> **EXERCISE REQUIREMENTS**: For the material below, set down exactly the lines between the one containing "My Favourites (282, 1252)" and the last line, both included, leaving every picture out.

****************************************

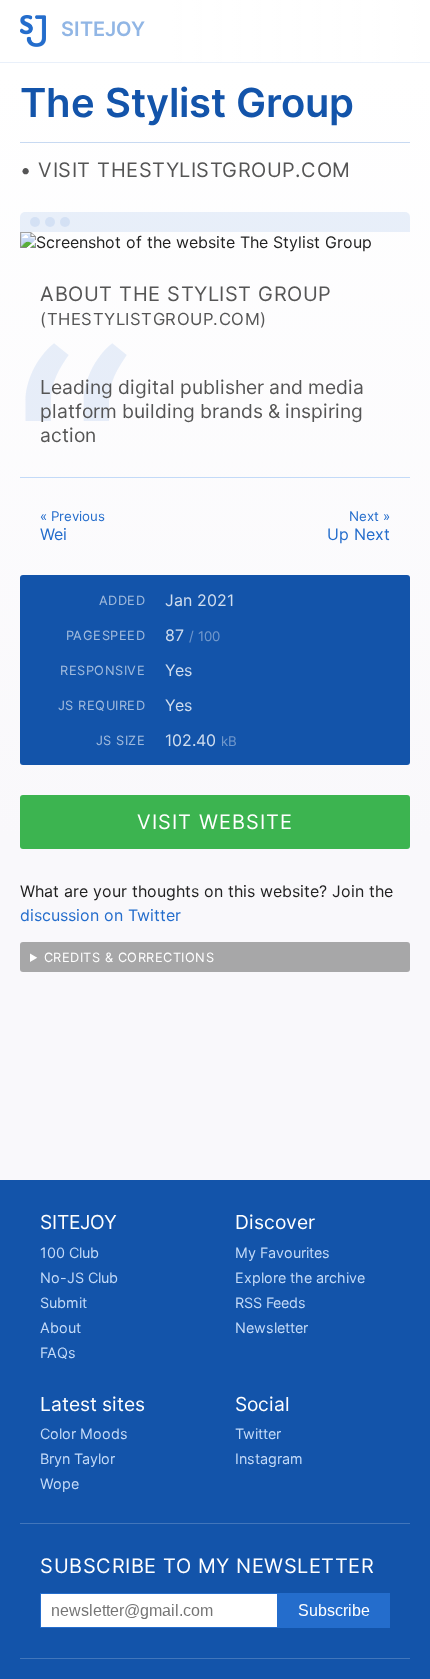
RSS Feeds (270, 1302)
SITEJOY (100, 29)
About (60, 1327)
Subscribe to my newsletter (207, 1566)
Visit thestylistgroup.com (194, 170)
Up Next (358, 526)
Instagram (269, 1458)
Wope (59, 1483)
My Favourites (282, 1252)
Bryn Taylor (77, 1458)
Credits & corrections (129, 957)
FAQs (58, 1352)
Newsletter (271, 1327)
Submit (63, 1302)
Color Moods (84, 1433)
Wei (72, 526)
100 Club (69, 1252)
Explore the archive (300, 1277)
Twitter (258, 1433)
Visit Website (215, 822)
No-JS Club (79, 1277)
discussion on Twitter (100, 915)
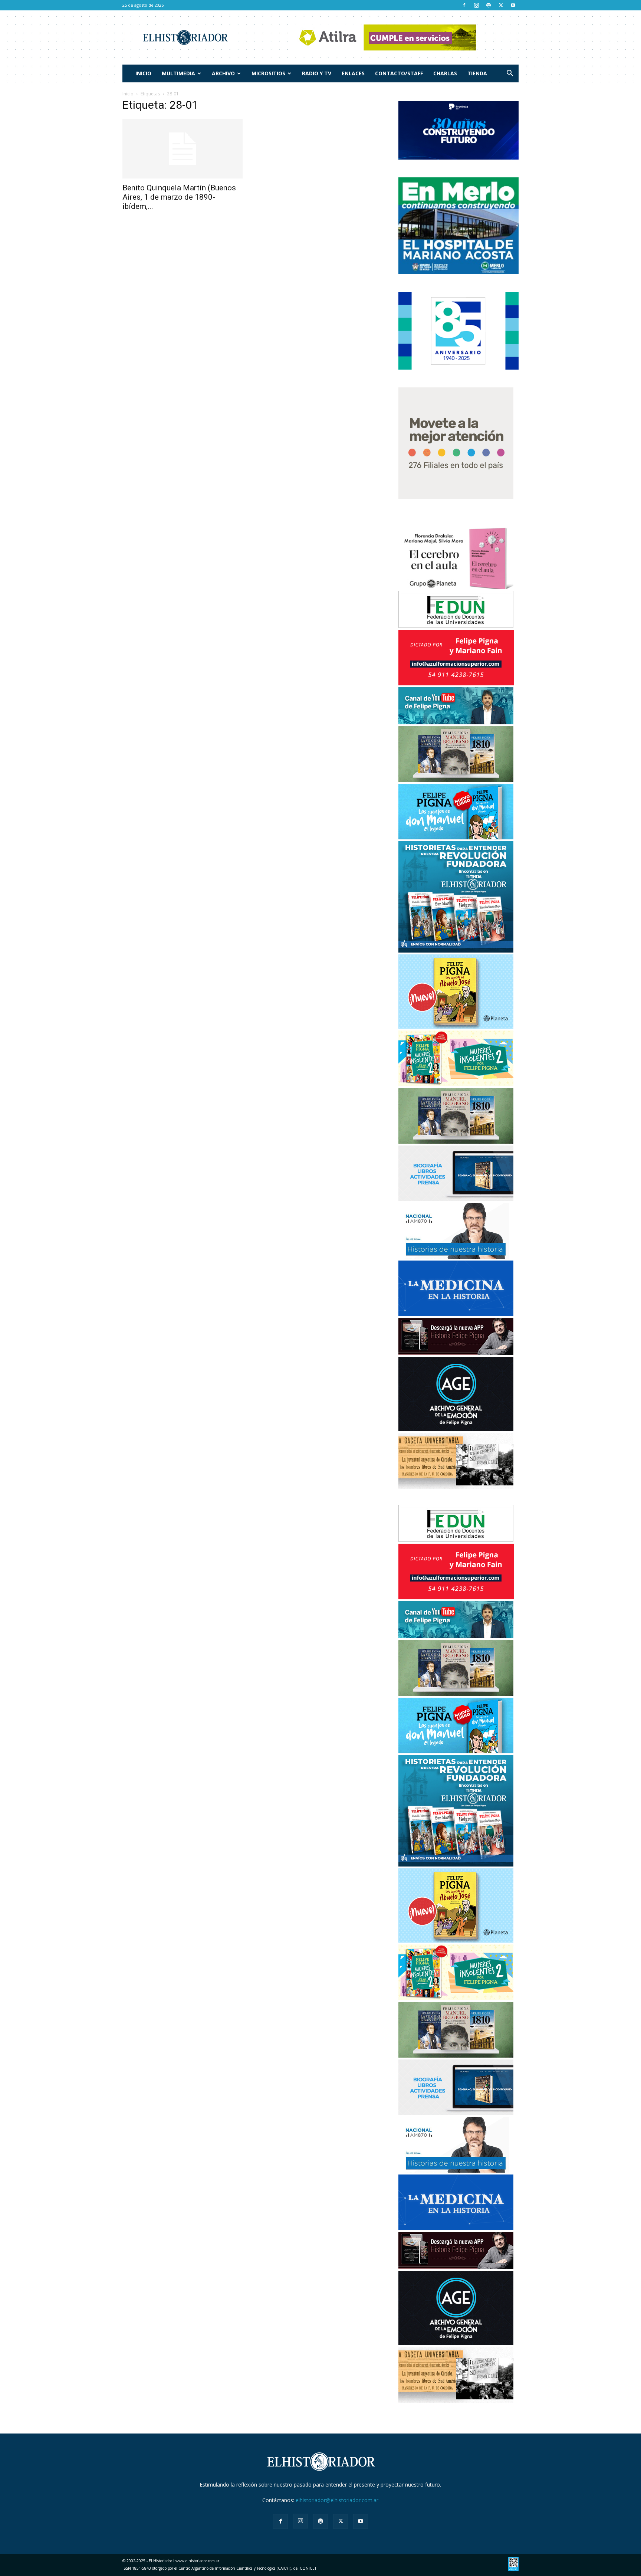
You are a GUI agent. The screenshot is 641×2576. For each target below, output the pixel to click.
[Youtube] (513, 5)
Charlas (445, 73)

****************************************

> **SOLUTION TO THIS TASK**:
My Favourites (282, 1252)
Bryn Taylor (77, 1458)
Credits & corrections (129, 957)
FAQs (58, 1352)
Newsletter (271, 1327)
Submit (63, 1302)
Color Moods (84, 1433)
Wei (72, 526)
100 Club (69, 1252)
Explore the archive (300, 1277)
Twitter (258, 1433)
Visit Website (215, 822)
No-JS Club (79, 1277)
discussion on Twitter (100, 915)
You are a GUI agent. The screenshot is 641×2576. For each target below, output the pixel to click.
[Youtube] (513, 5)
Charlas (445, 73)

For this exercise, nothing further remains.